◆ Your objective:
Recast every line of the records below as a Markdown table with the columns Row and Line. Number the rows in order, and leave out blank lines.

◆ Listed entries:
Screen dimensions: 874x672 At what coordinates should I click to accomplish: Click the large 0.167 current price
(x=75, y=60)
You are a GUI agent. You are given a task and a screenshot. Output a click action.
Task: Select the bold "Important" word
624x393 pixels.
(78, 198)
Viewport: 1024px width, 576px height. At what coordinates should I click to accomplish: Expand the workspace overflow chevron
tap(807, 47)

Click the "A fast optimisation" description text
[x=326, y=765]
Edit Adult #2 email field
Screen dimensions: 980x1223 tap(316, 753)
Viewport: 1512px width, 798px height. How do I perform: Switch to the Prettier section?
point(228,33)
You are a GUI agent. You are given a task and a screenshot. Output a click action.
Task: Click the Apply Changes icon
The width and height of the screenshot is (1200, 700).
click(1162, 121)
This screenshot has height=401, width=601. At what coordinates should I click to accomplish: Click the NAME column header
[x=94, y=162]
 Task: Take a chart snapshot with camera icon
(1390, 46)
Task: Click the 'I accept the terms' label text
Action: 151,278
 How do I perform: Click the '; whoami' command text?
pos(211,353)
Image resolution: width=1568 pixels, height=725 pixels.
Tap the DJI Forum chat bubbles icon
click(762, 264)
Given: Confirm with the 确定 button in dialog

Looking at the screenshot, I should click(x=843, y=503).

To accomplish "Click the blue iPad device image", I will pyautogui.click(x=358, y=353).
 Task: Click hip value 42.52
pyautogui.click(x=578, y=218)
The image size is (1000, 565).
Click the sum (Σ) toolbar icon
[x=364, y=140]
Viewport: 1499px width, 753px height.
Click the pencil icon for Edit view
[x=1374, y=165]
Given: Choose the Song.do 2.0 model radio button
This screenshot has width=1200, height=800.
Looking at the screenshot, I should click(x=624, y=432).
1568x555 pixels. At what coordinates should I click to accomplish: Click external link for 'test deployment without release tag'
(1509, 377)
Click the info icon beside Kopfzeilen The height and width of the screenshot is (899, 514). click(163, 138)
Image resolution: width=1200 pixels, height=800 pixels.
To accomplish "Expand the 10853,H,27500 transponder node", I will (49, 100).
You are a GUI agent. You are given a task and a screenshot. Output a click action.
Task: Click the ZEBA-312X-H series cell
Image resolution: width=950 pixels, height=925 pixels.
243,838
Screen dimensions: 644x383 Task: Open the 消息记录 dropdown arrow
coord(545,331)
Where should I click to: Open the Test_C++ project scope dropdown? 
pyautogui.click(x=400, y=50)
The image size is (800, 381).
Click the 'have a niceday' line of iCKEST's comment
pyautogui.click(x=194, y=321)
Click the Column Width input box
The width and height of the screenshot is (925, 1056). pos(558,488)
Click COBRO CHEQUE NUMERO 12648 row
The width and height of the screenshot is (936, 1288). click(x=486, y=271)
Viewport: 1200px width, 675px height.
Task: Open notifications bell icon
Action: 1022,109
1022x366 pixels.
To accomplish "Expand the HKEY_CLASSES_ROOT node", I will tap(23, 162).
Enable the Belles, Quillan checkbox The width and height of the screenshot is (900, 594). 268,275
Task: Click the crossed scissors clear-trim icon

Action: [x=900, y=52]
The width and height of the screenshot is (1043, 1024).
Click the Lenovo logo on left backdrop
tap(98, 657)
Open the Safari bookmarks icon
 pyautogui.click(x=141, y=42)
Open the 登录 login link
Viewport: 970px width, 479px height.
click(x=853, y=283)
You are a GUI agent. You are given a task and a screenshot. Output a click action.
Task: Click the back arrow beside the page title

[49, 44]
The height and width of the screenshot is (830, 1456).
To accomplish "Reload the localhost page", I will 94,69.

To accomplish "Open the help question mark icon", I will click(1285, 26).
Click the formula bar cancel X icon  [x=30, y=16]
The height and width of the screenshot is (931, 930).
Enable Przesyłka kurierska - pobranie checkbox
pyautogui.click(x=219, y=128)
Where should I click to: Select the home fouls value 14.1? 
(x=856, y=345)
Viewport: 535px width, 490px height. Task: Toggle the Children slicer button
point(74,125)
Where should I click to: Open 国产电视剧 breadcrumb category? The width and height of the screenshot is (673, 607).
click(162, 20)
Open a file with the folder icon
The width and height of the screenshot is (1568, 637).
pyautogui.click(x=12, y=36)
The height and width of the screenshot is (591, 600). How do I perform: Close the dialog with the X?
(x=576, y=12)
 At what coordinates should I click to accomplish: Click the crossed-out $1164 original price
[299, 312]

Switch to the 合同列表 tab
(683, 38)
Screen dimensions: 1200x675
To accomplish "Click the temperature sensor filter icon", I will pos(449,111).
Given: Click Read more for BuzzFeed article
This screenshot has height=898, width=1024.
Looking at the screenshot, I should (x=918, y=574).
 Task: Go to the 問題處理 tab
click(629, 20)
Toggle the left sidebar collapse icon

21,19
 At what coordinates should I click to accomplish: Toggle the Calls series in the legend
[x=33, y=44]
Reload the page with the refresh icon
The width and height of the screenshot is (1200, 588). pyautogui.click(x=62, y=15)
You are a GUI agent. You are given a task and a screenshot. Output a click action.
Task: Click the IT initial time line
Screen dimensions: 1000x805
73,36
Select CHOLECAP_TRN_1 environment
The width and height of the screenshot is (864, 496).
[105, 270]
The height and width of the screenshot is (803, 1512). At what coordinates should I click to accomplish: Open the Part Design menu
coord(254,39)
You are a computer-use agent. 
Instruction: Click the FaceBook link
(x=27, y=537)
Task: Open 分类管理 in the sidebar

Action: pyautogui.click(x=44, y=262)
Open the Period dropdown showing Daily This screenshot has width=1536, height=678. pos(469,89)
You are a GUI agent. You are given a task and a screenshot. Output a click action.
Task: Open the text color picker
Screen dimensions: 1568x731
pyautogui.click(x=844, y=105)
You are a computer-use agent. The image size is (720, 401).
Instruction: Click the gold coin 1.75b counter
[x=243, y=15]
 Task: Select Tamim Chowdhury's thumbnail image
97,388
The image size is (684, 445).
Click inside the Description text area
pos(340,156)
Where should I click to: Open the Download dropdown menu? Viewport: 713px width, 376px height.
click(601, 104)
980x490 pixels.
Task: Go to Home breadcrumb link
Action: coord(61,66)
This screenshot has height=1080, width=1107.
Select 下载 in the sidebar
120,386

◆ Correct answer:
| Row | Line |
|---|---|
| 1 | Screen dimensions: 874x672 At what coordinates should I click to accomplish: Click the large 0.167 current price |
| 2 | (x=75, y=60) |
| 3 | You are a GUI agent. You are given a task and a screenshot. Output a click action. |
| 4 | Task: Select the bold "Important" word |
| 5 | 624x393 pixels. |
| 6 | (78, 198) |
| 7 | Viewport: 1024px width, 576px height. At what coordinates should I click to accomplish: Expand the workspace overflow chevron |
| 8 | tap(807, 47) |
| 9 | Click the "A fast optimisation" description text |
| 10 | [x=326, y=765] |
| 11 | Edit Adult #2 email field |
| 12 | Screen dimensions: 980x1223 tap(316, 753) |
| 13 | Viewport: 1512px width, 798px height. How do I perform: Switch to the Prettier section? |
| 14 | point(228,33) |
| 15 | You are a GUI agent. You are given a task and a screenshot. Output a click action. |
| 16 | Task: Click the Apply Changes icon |
| 17 | The width and height of the screenshot is (1200, 700). |
| 18 | click(1162, 121) |
| 19 | This screenshot has height=401, width=601. At what coordinates should I click to accomplish: Click the NAME column header |
| 20 | [x=94, y=162] |
| 21 |  Task: Take a chart snapshot with camera icon |
| 22 | (1390, 46) |
| 23 | Task: Click the 'I accept the terms' label text |
| 24 | Action: 151,278 |
| 25 |  How do I perform: Click the '; whoami' command text? |
| 26 | pos(211,353) |
| 27 | Image resolution: width=1568 pixels, height=725 pixels. |
| 28 | Tap the DJI Forum chat bubbles icon |
| 29 | click(762, 264) |
| 30 | Given: Confirm with the 确定 button in dialog |
| 31 | Looking at the screenshot, I should click(x=843, y=503). |
| 32 | To accomplish "Click the blue iPad device image", I will pyautogui.click(x=358, y=353). |
| 33 |  Task: Click hip value 42.52 |
| 34 | pyautogui.click(x=578, y=218) |
| 35 | The image size is (1000, 565). |
| 36 | Click the sum (Σ) toolbar icon |
| 37 | [x=364, y=140] |
| 38 | Viewport: 1499px width, 753px height. |
| 39 | Click the pencil icon for Edit view |
| 40 | [x=1374, y=165] |
| 41 | Given: Choose the Song.do 2.0 model radio button |
| 42 | This screenshot has width=1200, height=800. |
| 43 | Looking at the screenshot, I should click(x=624, y=432). |
| 44 | 1568x555 pixels. At what coordinates should I click to accomplish: Click external link for 'test deployment without release tag' |
| 45 | (1509, 377) |
| 46 | Click the info icon beside Kopfzeilen The height and width of the screenshot is (899, 514). click(163, 138) |
| 47 | Image resolution: width=1200 pixels, height=800 pixels. |
| 48 | To accomplish "Expand the 10853,H,27500 transponder node", I will (49, 100). |
| 49 | You are a GUI agent. You are given a task and a screenshot. Output a click action. |
| 50 | Task: Click the ZEBA-312X-H series cell |
| 51 | Image resolution: width=950 pixels, height=925 pixels. |
| 52 | 243,838 |
| 53 | Screen dimensions: 644x383 Task: Open the 消息记录 dropdown arrow |
| 54 | coord(545,331) |
| 55 | Where should I click to: Open the Test_C++ project scope dropdown?  |
| 56 | pyautogui.click(x=400, y=50) |
| 57 | The image size is (800, 381). |
| 58 | Click the 'have a niceday' line of iCKEST's comment |
| 59 | pyautogui.click(x=194, y=321) |
| 60 | Click the Column Width input box |
| 61 | The width and height of the screenshot is (925, 1056). pos(558,488) |
| 62 | Click COBRO CHEQUE NUMERO 12648 row |
| 63 | The width and height of the screenshot is (936, 1288). click(x=486, y=271) |
| 64 | Viewport: 1200px width, 675px height. |
| 65 | Task: Open notifications bell icon |
| 66 | Action: 1022,109 |
| 67 | 1022x366 pixels. |
| 68 | To accomplish "Expand the HKEY_CLASSES_ROOT node", I will tap(23, 162). |
| 69 | Enable the Belles, Quillan checkbox The width and height of the screenshot is (900, 594). 268,275 |
| 70 | Task: Click the crossed scissors clear-trim icon |
| 71 | Action: [x=900, y=52] |
| 72 | The width and height of the screenshot is (1043, 1024). |
| 73 | Click the Lenovo logo on left backdrop |
| 74 | tap(98, 657) |
| 75 | Open the Safari bookmarks icon |
| 76 |  pyautogui.click(x=141, y=42) |
| 77 | Open the 登录 login link |
| 78 | Viewport: 970px width, 479px height. |
| 79 | click(x=853, y=283) |
| 80 | You are a GUI agent. You are given a task and a screenshot. Output a click action. |
| 81 | Task: Click the back arrow beside the page title |
| 82 | [49, 44] |
| 83 | The height and width of the screenshot is (830, 1456). |
| 84 | To accomplish "Reload the localhost page", I will 94,69. |
| 85 | To accomplish "Open the help question mark icon", I will click(1285, 26). |
| 86 | Click the formula bar cancel X icon  [x=30, y=16] |
| 87 | The height and width of the screenshot is (931, 930). |
| 88 | Enable Przesyłka kurierska - pobranie checkbox |
| 89 | pyautogui.click(x=219, y=128) |
| 90 | Where should I click to: Select the home fouls value 14.1?  |
| 91 | (x=856, y=345) |
| 92 | Viewport: 535px width, 490px height. Task: Toggle the Children slicer button |
| 93 | point(74,125) |
| 94 | Where should I click to: Open 国产电视剧 breadcrumb category? The width and height of the screenshot is (673, 607). |
| 95 | click(162, 20) |
| 96 | Open a file with the folder icon |
| 97 | The width and height of the screenshot is (1568, 637). |
| 98 | pyautogui.click(x=12, y=36) |
| 99 | The height and width of the screenshot is (591, 600). How do I perform: Close the dialog with the X? |
| 100 | (x=576, y=12) |
| 101 |  At what coordinates should I click to accomplish: Click the crossed-out $1164 original price |
| 102 | [299, 312] |
| 103 | Switch to the 合同列表 tab |
| 104 | (683, 38) |
| 105 | Screen dimensions: 1200x675 |
| 106 | To accomplish "Click the temperature sensor filter icon", I will pos(449,111). |
| 107 | Given: Click Read more for BuzzFeed article |
| 108 | This screenshot has height=898, width=1024. |
| 109 | Looking at the screenshot, I should (x=918, y=574). |
| 110 |  Task: Go to the 問題處理 tab |
| 111 | click(629, 20) |
| 112 | Toggle the left sidebar collapse icon |
| 113 | 21,19 |
| 114 |  At what coordinates should I click to accomplish: Toggle the Calls series in the legend |
| 115 | [x=33, y=44] |
| 116 | Reload the page with the refresh icon |
| 117 | The width and height of the screenshot is (1200, 588). pyautogui.click(x=62, y=15) |
| 118 | You are a GUI agent. You are given a task and a screenshot. Output a click action. |
| 119 | Task: Click the IT initial time line |
| 120 | Screen dimensions: 1000x805 |
| 121 | 73,36 |
| 122 | Select CHOLECAP_TRN_1 environment |
| 123 | The width and height of the screenshot is (864, 496). |
| 124 | [105, 270] |
| 125 | The height and width of the screenshot is (803, 1512). At what coordinates should I click to accomplish: Open the Part Design menu |
| 126 | coord(254,39) |
| 127 | You are a computer-use agent.  |
| 128 | Instruction: Click the FaceBook link |
| 129 | (x=27, y=537) |
| 130 | Task: Open 分类管理 in the sidebar |
| 131 | Action: pyautogui.click(x=44, y=262) |
| 132 | Open the Period dropdown showing Daily This screenshot has width=1536, height=678. pos(469,89) |
| 133 | You are a GUI agent. You are given a task and a screenshot. Output a click action. |
| 134 | Task: Open the text color picker |
| 135 | Screen dimensions: 1568x731 |
| 136 | pyautogui.click(x=844, y=105) |
| 137 | You are a computer-use agent. The image size is (720, 401). |
| 138 | Instruction: Click the gold coin 1.75b counter |
| 139 | [x=243, y=15] |
| 140 |  Task: Select Tamim Chowdhury's thumbnail image |
| 141 | 97,388 |
| 142 | The image size is (684, 445). |
| 143 | Click inside the Description text area |
| 144 | pos(340,156) |
| 145 | Where should I click to: Open the Download dropdown menu? Viewport: 713px width, 376px height. |
| 146 | click(601, 104) |
| 147 | 980x490 pixels. |
| 148 | Task: Go to Home breadcrumb link |
| 149 | Action: coord(61,66) |
| 150 | This screenshot has height=1080, width=1107. |
| 151 | Select 下载 in the sidebar |
| 152 | 120,386 |